___ Data
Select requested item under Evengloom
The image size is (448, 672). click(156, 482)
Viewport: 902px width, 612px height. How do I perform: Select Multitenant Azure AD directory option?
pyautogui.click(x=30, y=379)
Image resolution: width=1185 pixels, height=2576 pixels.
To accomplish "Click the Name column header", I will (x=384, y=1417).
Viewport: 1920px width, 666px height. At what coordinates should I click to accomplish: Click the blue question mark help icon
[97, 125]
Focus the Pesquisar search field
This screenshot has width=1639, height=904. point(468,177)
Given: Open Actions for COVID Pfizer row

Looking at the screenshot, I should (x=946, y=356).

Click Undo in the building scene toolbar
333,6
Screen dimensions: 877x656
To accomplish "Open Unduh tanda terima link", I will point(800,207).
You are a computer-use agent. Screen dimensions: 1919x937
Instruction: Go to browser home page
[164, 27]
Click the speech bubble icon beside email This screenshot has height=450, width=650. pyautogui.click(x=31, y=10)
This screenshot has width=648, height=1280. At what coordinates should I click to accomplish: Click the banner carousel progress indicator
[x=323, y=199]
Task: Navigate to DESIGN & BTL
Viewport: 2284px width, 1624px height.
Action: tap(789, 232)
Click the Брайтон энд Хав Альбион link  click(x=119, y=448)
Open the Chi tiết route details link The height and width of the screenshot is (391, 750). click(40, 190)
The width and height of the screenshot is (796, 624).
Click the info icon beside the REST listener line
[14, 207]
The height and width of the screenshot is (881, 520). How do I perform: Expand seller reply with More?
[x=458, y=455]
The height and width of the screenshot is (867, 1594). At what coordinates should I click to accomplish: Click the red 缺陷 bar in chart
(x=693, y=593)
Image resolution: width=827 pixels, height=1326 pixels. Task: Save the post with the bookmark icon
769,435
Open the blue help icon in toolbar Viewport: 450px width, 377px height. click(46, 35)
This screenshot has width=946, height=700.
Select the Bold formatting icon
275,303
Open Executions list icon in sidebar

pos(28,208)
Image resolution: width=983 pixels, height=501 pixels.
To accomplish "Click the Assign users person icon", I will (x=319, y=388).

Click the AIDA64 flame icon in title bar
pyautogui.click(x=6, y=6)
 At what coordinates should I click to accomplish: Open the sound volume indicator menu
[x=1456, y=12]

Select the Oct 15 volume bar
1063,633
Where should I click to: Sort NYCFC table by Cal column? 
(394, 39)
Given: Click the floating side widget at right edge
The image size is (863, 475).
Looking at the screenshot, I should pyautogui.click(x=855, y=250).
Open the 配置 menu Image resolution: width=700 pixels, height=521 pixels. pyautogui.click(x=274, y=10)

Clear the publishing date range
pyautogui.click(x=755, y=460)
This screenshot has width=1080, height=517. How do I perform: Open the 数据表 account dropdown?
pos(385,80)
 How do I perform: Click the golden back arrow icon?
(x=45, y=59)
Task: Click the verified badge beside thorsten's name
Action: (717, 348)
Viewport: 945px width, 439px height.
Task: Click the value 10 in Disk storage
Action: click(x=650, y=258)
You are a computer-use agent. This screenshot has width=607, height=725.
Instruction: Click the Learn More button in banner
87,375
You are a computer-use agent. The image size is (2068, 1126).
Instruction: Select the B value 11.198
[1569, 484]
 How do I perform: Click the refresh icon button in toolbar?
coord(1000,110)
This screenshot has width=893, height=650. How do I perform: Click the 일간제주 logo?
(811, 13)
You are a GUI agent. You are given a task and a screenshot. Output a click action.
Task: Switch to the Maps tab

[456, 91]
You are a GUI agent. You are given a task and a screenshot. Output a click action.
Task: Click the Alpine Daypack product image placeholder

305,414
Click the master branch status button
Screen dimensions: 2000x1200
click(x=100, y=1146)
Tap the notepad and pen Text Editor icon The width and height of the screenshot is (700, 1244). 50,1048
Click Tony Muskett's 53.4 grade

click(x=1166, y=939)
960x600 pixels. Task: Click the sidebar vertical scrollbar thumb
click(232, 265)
______
▶ **Given problem**:
Can you give back the data from its first line through the line containing "will (x=384, y=1417).", with both of those lines included and each line copied verbatim?

▶ **Result below**:
Select requested item under Evengloom
The image size is (448, 672). click(156, 482)
Viewport: 902px width, 612px height. How do I perform: Select Multitenant Azure AD directory option?
pyautogui.click(x=30, y=379)
Image resolution: width=1185 pixels, height=2576 pixels.
To accomplish "Click the Name column header", I will (x=384, y=1417).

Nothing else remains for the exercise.